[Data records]
=== Begin Enclosure ===
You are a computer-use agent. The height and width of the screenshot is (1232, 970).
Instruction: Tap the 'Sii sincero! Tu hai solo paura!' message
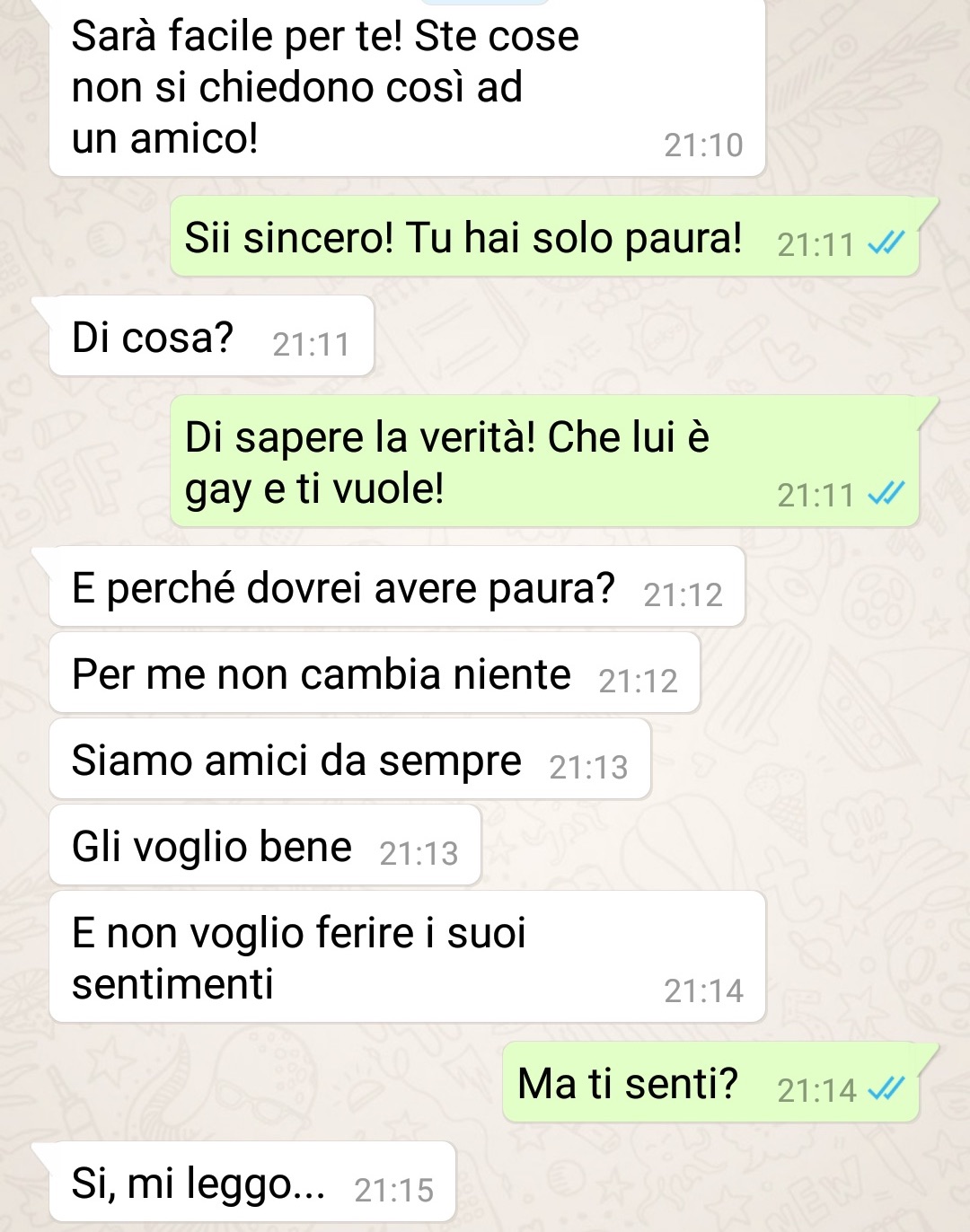[544, 236]
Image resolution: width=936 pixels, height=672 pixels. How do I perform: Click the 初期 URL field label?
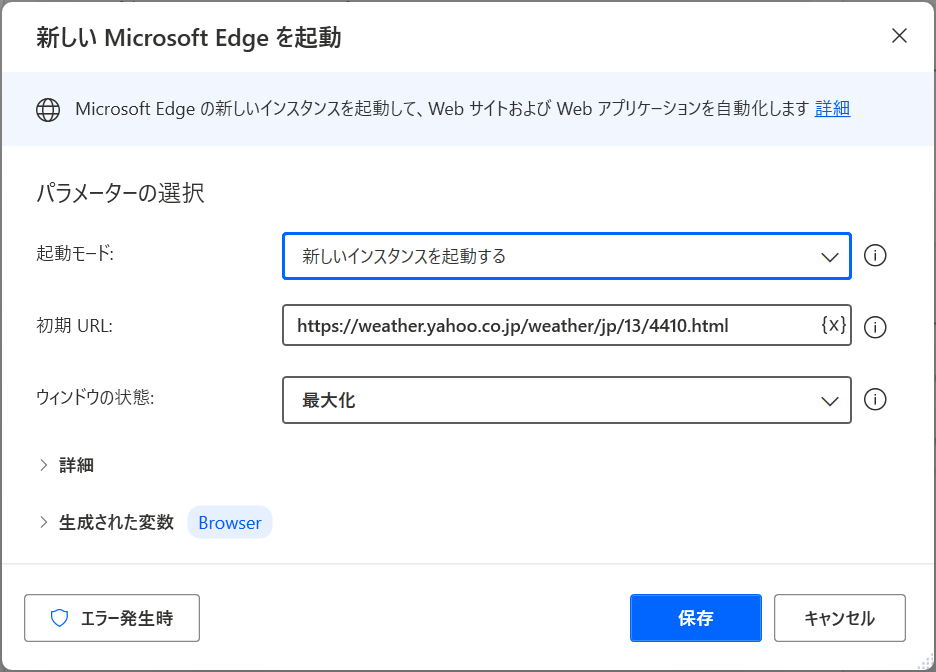(74, 325)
=== End Enclosure ===
The answer must match the entries above line for line, with the pictures dropped.

Written solution:
You are a computer-use agent. The height and width of the screenshot is (1232, 970).
Instruction: Tap the 'Sii sincero! Tu hai solo paura!' message
[544, 236]
Image resolution: width=936 pixels, height=672 pixels. How do I perform: Click the 初期 URL field label?
(74, 325)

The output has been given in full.